Prime Minister Kjell Magne Bondevik will disregard four key resolutions voted by the Storting when the revised national budget is presented on Thursday. The opposition claims that to do so amounts to asking for his minority government to be ejected from office. It is already well known that the Government will not be allocating the money required to implement the opposition’s pre-school day-care reform. But Dagbladet has reason to believe that Mr Bondevik will not satisfy the parliamentary majority’s demand for higher pensions and tax concessions for a group of Norwegian seamen, either. Together, this amounts to more than NOK 1 billion, which the Bondevik government is refusing to include in the budget this spring.


1. Worth Noting




  • Friends of the late Tore Tønne are to start a charitable foundation to help victims of the media and undertake media research. Kjell Inge Røkke is among the potential benefactors. Three of Mr Tønne’s friends, Jørgen M. Grønneberg, Torbjørn Gladsø and Kaare M. Skallerud, are behind the scheme, and are members of the seven-strong interim board of directors. Once the foundation is up and running, it will need around NOK 8-10 million a year to cover operating costs, according to Mr Grønneberg.
    (Dagbladet)


  • For the second time, the Oslo City Council has awarded a major sales contract to the law firm BA-HR without asking for competitive tenders. BA-HR was contracted to sell the council’s shares in Hafslund and Oslo’s local authority owned cinemas. Neither contract was put out to competitive tender. Normally local and central government agencies are obliged to run a competitive tender process before awarding sales contracts.
    (Dagens Næringsliv)


  • The Labour Party is once again the country’s most popular political party, according to a poll carried out by MMI. Together, Labour and the Socialist Left Party would have an absolute majority in the Storting if there had been a general election today.
    (Dagbladet)


  • Sales of surgical face masks have risen more than ten-fold in the past month, according to figures compiled by the APO chain of retail chemists.

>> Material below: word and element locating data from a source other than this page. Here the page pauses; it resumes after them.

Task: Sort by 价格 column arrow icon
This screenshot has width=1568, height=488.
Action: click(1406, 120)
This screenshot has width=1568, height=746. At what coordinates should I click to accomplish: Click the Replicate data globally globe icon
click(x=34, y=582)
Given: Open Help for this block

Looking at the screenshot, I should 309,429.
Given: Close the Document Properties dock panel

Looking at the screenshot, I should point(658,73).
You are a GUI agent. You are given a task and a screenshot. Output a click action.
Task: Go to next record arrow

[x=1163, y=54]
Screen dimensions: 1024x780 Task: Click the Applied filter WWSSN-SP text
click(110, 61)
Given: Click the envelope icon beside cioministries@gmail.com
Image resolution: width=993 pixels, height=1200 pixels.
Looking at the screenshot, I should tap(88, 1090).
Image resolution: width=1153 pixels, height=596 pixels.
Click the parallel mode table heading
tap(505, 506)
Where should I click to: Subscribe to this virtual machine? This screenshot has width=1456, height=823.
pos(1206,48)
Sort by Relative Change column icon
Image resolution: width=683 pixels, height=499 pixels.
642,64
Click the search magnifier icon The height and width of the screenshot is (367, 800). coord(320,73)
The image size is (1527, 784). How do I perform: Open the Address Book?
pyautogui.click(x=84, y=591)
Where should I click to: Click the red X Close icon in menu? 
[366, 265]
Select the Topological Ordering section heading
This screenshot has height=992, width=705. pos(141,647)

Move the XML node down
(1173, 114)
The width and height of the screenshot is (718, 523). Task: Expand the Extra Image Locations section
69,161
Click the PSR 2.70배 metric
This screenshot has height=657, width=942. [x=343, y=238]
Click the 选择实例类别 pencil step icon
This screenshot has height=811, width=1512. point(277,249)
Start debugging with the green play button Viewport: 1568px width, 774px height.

It is thought that the rise has been prompted by fears of infection from Sars.
    (Adresseavisen/NTB)


  • Last year 422 people complained to the Gender Equality Ombud, an increase of 25 per cent on the year before. 41 per cent of the complaints were made by women, while 30 per cent were made by men. The remaining complaints came from various organizations or were issues raised by the office of the Gender Equality Ombud itself.
    (Adresseavisen/NTB)

2. Today’s comment from Dagbladet


The conclusions of the commission set up by the Norwegian Press Association to carry out an independent review of the media’s role in the so-called Tønne case, include both criticism and constructive proposals for preventing media coverage from being excessively focused on private individuals in the future. The commission’s criticism relates primarily to the one-sided nature of the media coverage and the massive scale the case acquired. Alternative points of view, greater precision in the communication of the facts, and a greater precision with regard to the use of words and terms were called for in the commission’s report. The report’s criticisms and constructive proposals are the result of conversations with representatives from the media that took the lead in revealing the affair that is linked to Tore Tønne’s name. This demonstrates a willingness among media people to subject themselves to self-criticism as a result of this tragic case. But it is important that whatever measures are implemented do not weaken, but rather strengthen, the media’s role in holding up a critical light to the activities of society’s leaders – both in the political and business sphere, and even in the media itself. The commission says clearly that it was right of Dagbladet to bring the case to public attention on the basis of the documents and tip-offs it had received. It is important that the tragic outcome of the Tønne case does not place limitations on the media’s function as society’s watchdog.